# Exercise details
In full and without alteration, reproduce every record.

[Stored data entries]

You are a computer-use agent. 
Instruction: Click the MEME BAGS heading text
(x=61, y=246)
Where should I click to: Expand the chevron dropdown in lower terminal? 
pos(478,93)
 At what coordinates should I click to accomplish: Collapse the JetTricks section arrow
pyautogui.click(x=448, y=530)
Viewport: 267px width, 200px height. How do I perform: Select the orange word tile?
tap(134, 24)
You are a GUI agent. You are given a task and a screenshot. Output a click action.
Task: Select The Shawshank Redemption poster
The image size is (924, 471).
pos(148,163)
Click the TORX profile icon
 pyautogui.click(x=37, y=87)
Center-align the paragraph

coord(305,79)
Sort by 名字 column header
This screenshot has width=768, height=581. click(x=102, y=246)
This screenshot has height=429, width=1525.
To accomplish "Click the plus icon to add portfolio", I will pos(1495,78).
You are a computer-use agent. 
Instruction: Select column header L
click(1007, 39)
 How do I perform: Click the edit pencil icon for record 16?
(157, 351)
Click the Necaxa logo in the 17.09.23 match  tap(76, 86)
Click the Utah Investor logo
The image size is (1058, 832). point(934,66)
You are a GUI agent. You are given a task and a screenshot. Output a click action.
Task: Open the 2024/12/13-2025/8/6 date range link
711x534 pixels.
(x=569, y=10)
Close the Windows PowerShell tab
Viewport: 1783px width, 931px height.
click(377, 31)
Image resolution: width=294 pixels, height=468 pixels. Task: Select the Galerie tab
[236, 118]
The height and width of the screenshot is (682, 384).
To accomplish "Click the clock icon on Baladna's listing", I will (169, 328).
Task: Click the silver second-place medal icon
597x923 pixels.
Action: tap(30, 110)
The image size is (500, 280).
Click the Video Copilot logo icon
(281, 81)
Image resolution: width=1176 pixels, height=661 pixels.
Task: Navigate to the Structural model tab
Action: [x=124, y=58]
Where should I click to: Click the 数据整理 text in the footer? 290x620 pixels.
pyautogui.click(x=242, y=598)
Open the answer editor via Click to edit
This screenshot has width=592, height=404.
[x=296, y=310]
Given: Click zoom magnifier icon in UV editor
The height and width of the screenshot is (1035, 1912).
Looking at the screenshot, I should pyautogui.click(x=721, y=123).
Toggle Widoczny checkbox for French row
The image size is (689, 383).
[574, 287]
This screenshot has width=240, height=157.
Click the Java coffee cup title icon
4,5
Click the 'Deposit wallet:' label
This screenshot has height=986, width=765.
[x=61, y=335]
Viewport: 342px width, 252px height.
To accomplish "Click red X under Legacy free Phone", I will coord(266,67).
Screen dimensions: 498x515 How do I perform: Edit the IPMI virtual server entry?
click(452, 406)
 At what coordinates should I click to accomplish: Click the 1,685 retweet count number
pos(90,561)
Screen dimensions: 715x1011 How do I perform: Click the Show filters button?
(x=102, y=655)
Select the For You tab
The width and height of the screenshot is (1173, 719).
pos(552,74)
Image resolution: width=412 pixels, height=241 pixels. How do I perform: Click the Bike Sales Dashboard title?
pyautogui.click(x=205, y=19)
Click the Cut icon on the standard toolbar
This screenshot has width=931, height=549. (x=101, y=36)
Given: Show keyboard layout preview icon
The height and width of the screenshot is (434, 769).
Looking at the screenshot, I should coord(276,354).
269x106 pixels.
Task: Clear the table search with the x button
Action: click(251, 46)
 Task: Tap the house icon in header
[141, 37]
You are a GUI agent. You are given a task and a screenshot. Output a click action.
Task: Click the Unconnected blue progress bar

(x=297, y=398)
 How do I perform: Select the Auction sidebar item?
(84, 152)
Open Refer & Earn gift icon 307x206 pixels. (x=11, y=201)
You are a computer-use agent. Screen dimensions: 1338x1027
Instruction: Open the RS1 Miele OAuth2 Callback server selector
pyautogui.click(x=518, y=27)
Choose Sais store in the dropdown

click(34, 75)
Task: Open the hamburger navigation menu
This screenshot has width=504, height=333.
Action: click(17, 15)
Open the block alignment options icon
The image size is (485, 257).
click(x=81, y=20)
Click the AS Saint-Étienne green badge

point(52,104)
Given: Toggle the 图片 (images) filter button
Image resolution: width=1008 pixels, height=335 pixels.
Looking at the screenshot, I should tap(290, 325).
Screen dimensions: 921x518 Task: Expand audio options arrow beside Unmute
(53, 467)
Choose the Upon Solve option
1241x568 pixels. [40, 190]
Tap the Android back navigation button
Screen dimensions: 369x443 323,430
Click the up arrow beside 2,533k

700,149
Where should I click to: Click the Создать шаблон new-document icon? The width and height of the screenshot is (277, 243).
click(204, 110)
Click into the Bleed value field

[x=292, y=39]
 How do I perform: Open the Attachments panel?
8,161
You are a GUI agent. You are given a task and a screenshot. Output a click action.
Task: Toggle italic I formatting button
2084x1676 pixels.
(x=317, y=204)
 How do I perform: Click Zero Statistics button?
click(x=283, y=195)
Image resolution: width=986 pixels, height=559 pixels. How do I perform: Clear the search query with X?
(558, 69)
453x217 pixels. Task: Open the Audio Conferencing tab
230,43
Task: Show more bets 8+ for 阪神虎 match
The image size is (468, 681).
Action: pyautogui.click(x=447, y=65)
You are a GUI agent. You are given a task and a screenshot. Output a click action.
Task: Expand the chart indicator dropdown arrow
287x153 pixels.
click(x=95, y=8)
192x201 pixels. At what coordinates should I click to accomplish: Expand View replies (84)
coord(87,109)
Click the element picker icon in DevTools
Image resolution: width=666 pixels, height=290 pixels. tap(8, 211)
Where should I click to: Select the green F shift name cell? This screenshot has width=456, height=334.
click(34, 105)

# Problem solution
You are a computer-use agent. 
Instruction: Click the MEME BAGS heading text
(x=61, y=246)
Where should I click to: Expand the chevron dropdown in lower terminal? 
pos(478,93)
 At what coordinates should I click to accomplish: Collapse the JetTricks section arrow
pyautogui.click(x=448, y=530)
Viewport: 267px width, 200px height. How do I perform: Select the orange word tile?
tap(134, 24)
You are a GUI agent. You are given a task and a screenshot. Output a click action.
Task: Select The Shawshank Redemption poster
The image size is (924, 471).
pos(148,163)
Click the TORX profile icon
 pyautogui.click(x=37, y=87)
Center-align the paragraph

coord(305,79)
Sort by 名字 column header
This screenshot has width=768, height=581. click(x=102, y=246)
This screenshot has height=429, width=1525.
To accomplish "Click the plus icon to add portfolio", I will pos(1495,78).
You are a computer-use agent. 
Instruction: Select column header L
click(1007, 39)
 How do I perform: Click the edit pencil icon for record 16?
(157, 351)
Click the Necaxa logo in the 17.09.23 match  tap(76, 86)
Click the Utah Investor logo
The image size is (1058, 832). point(934,66)
You are a GUI agent. You are given a task and a screenshot. Output a click action.
Task: Open the 2024/12/13-2025/8/6 date range link
711x534 pixels.
(x=569, y=10)
Close the Windows PowerShell tab
Viewport: 1783px width, 931px height.
click(377, 31)
Image resolution: width=294 pixels, height=468 pixels. Task: Select the Galerie tab
[236, 118]
The height and width of the screenshot is (682, 384).
To accomplish "Click the clock icon on Baladna's listing", I will (169, 328).
Task: Click the silver second-place medal icon
597x923 pixels.
Action: tap(30, 110)
The image size is (500, 280).
Click the Video Copilot logo icon
(281, 81)
Image resolution: width=1176 pixels, height=661 pixels.
Task: Navigate to the Structural model tab
Action: [x=124, y=58]
Where should I click to: Click the 数据整理 text in the footer? 290x620 pixels.
pyautogui.click(x=242, y=598)
Open the answer editor via Click to edit
This screenshot has width=592, height=404.
[x=296, y=310]
Given: Click zoom magnifier icon in UV editor
The height and width of the screenshot is (1035, 1912).
Looking at the screenshot, I should pyautogui.click(x=721, y=123).
Toggle Widoczny checkbox for French row
The image size is (689, 383).
[574, 287]
This screenshot has width=240, height=157.
Click the Java coffee cup title icon
4,5
Click the 'Deposit wallet:' label
This screenshot has height=986, width=765.
[x=61, y=335]
Viewport: 342px width, 252px height.
To accomplish "Click red X under Legacy free Phone", I will coord(266,67).
Screen dimensions: 498x515 How do I perform: Edit the IPMI virtual server entry?
click(452, 406)
 At what coordinates should I click to accomplish: Click the 1,685 retweet count number
pos(90,561)
Screen dimensions: 715x1011 How do I perform: Click the Show filters button?
(x=102, y=655)
Select the For You tab
The width and height of the screenshot is (1173, 719).
pos(552,74)
Image resolution: width=412 pixels, height=241 pixels. How do I perform: Click the Bike Sales Dashboard title?
pyautogui.click(x=205, y=19)
Click the Cut icon on the standard toolbar
This screenshot has width=931, height=549. (x=101, y=36)
Given: Show keyboard layout preview icon
The height and width of the screenshot is (434, 769).
Looking at the screenshot, I should coord(276,354).
269x106 pixels.
Task: Clear the table search with the x button
Action: click(251, 46)
 Task: Tap the house icon in header
[141, 37]
You are a GUI agent. You are given a task and a screenshot. Output a click action.
Task: Click the Unconnected blue progress bar

(x=297, y=398)
 How do I perform: Select the Auction sidebar item?
(84, 152)
Open Refer & Earn gift icon 307x206 pixels. (x=11, y=201)
You are a computer-use agent. Screen dimensions: 1338x1027
Instruction: Open the RS1 Miele OAuth2 Callback server selector
pyautogui.click(x=518, y=27)
Choose Sais store in the dropdown

click(34, 75)
Task: Open the hamburger navigation menu
This screenshot has width=504, height=333.
Action: click(17, 15)
Open the block alignment options icon
The image size is (485, 257).
click(x=81, y=20)
Click the AS Saint-Étienne green badge

point(52,104)
Given: Toggle the 图片 (images) filter button
Image resolution: width=1008 pixels, height=335 pixels.
Looking at the screenshot, I should tap(290, 325).
Screen dimensions: 921x518 Task: Expand audio options arrow beside Unmute
(53, 467)
Choose the Upon Solve option
1241x568 pixels. [40, 190]
Tap the Android back navigation button
Screen dimensions: 369x443 323,430
Click the up arrow beside 2,533k

700,149
Where should I click to: Click the Создать шаблон new-document icon? The width and height of the screenshot is (277, 243).
click(204, 110)
Click into the Bleed value field

[x=292, y=39]
 How do I perform: Open the Attachments panel?
8,161
You are a GUI agent. You are given a task and a screenshot. Output a click action.
Task: Toggle italic I formatting button
2084x1676 pixels.
(x=317, y=204)
 How do I perform: Click Zero Statistics button?
click(x=283, y=195)
Image resolution: width=986 pixels, height=559 pixels. How do I perform: Clear the search query with X?
(558, 69)
453x217 pixels. Task: Open the Audio Conferencing tab
230,43
Task: Show more bets 8+ for 阪神虎 match
The image size is (468, 681).
Action: pyautogui.click(x=447, y=65)
You are a GUI agent. You are given a task and a screenshot. Output a click action.
Task: Expand the chart indicator dropdown arrow
287x153 pixels.
click(x=95, y=8)
192x201 pixels. At what coordinates should I click to accomplish: Expand View replies (84)
coord(87,109)
Click the element picker icon in DevTools
Image resolution: width=666 pixels, height=290 pixels. tap(8, 211)
Where should I click to: Select the green F shift name cell? This screenshot has width=456, height=334.
click(34, 105)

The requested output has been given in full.